Activists stacked donated toilet rolls high in Hitchin town centre on Saturday to highlight the real-terms funding squeeze faced by schools.

The Comet: The tower of toilet rolls collected by the Hitchin Parents Against School Cuts campaigners in Market Place. Picture: HPASCThe tower of toilet rolls collected by the Hitchin Parents Against School Cuts campaigners in Market Place. Picture: HPASC (Image: Archant)

The Hitchin Parents Against School Cuts campaign requested donations of toilet rolls to go to the town’s schools after hearing a Maidenhead school had resorted to asking parents for loo paper.

They gathered some 250 toilet rolls, as well as 300 signatures for a petition calling for Hitchin and Harpenden MP Bim Afolami and the government to bring this issue further up the agenda.

“We were overwhelmed by the level of support from members of the public, local businesses and especially from members of our action group who turned out in force to support the action day,” campaign co-founder Kay Tart told the Comet.

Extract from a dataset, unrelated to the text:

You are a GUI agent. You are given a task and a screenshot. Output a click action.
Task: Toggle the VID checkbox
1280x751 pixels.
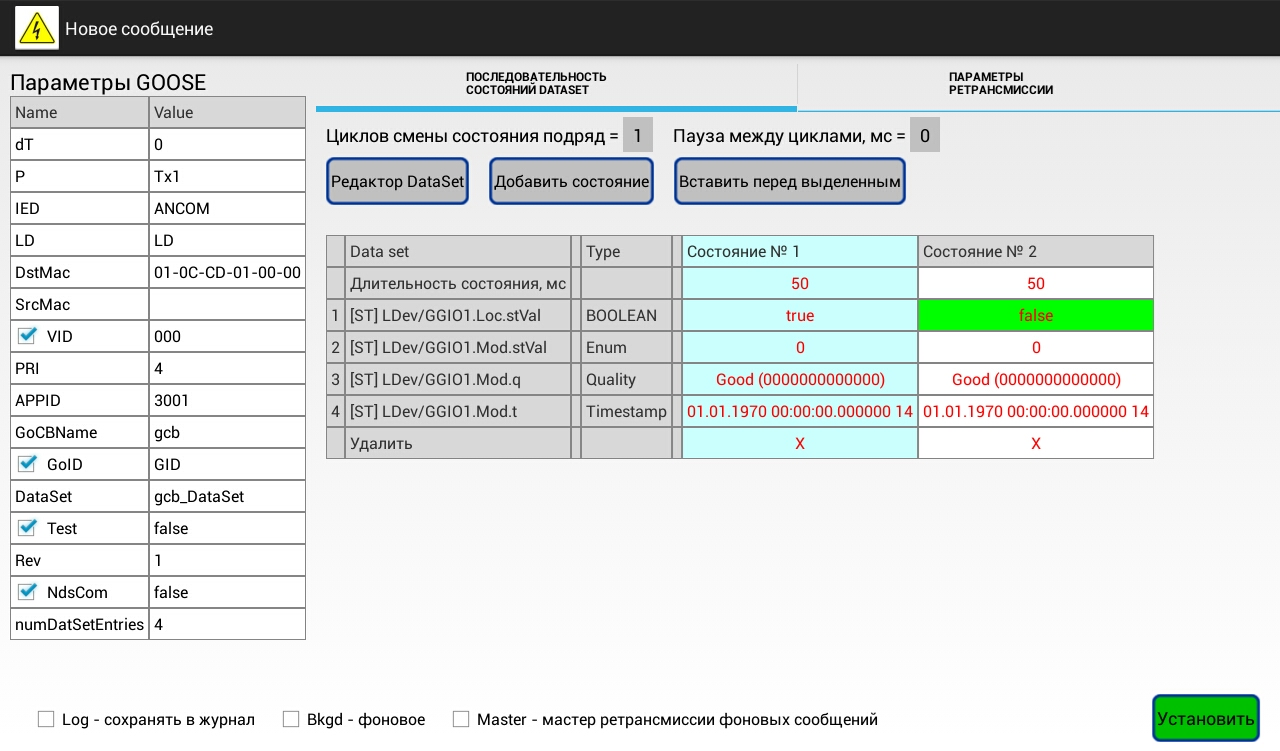[27, 337]
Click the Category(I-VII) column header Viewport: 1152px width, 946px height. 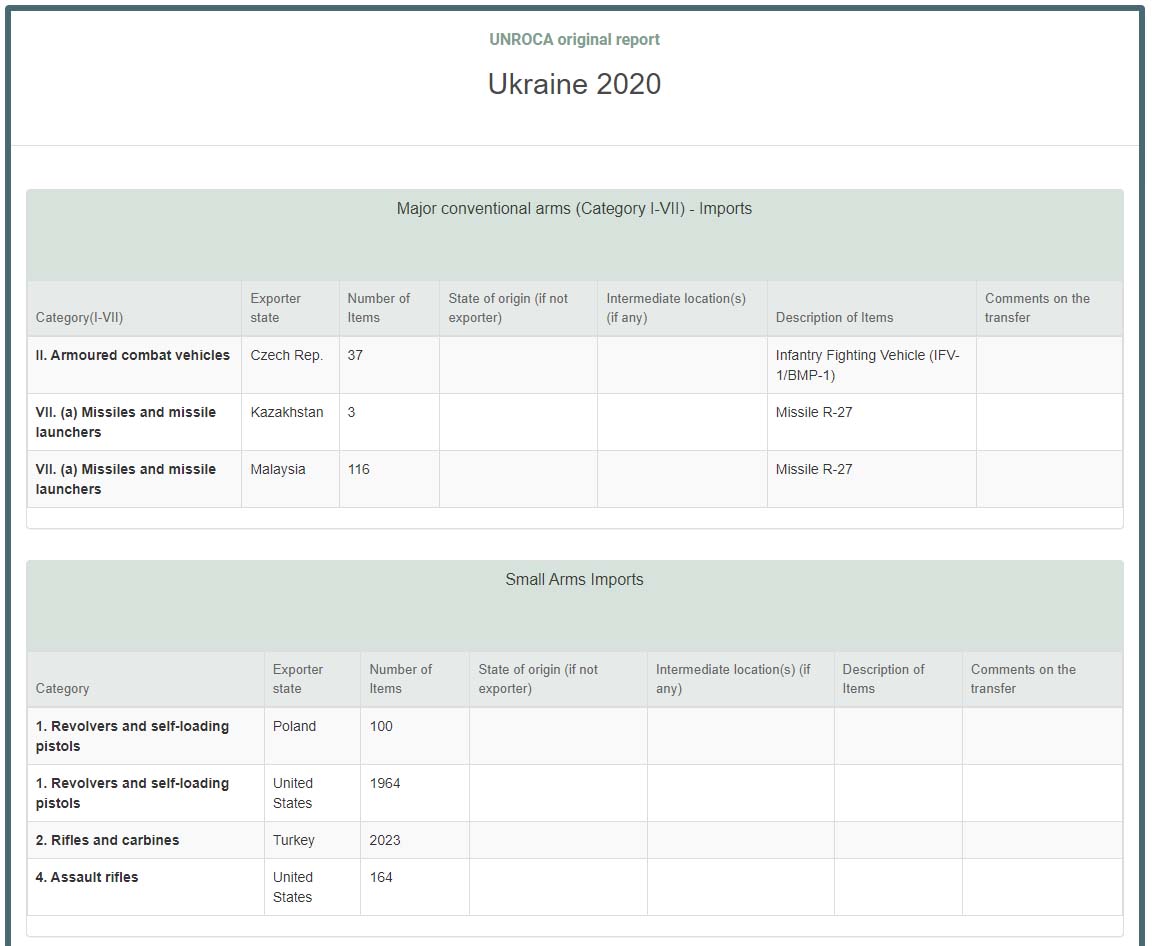(79, 318)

“We spoke to hundreds of people in the town square – many of whom were unaware of the government cuts to the education budget, and were horrified.

“We also spoke to many people who were only too familiar with the impact that these cuts are having in our local schools now.

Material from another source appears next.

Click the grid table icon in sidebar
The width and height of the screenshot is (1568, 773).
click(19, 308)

“One teacher told us that her school had lost seven teaching assistants, none of whom could be replaced. Another told us that their school was asking for donations of glue sticks.

“We asked members of the public to donate toilet rolls that we could share among our schools in Hitchin and as a visual representation of the amount of money that Hitchin schools are losing this year – a staggering £1.4 million.”

Kay added that the toilet roll demonstration had prompted similar action days in other parts of the country.

The Hitchin campaign’s swift growth during the past month has inspired the formation of a new Stevenage Parents Against School Cuts partner campaign.

Kay said they were considering holding a demonstration in Hitchin during September, ahead of an open meeting at Purwell School on October 3.

The Department for Education has told the Comet that by 2020 there will be 50 per cent more funding per pupil in real terms than in 2000, and that no school in Herts will attract less funding.

Earlier this month at Hitchin’s Priory School, Mr Afolami said the lack in some schools of basics like exercise books was not “indicative of funding levels”.

Priory head Geraint Edwards said he wanted Mr Afolami to “push for fair funding that takes into consideration the inflationary costs that we’re all facing”.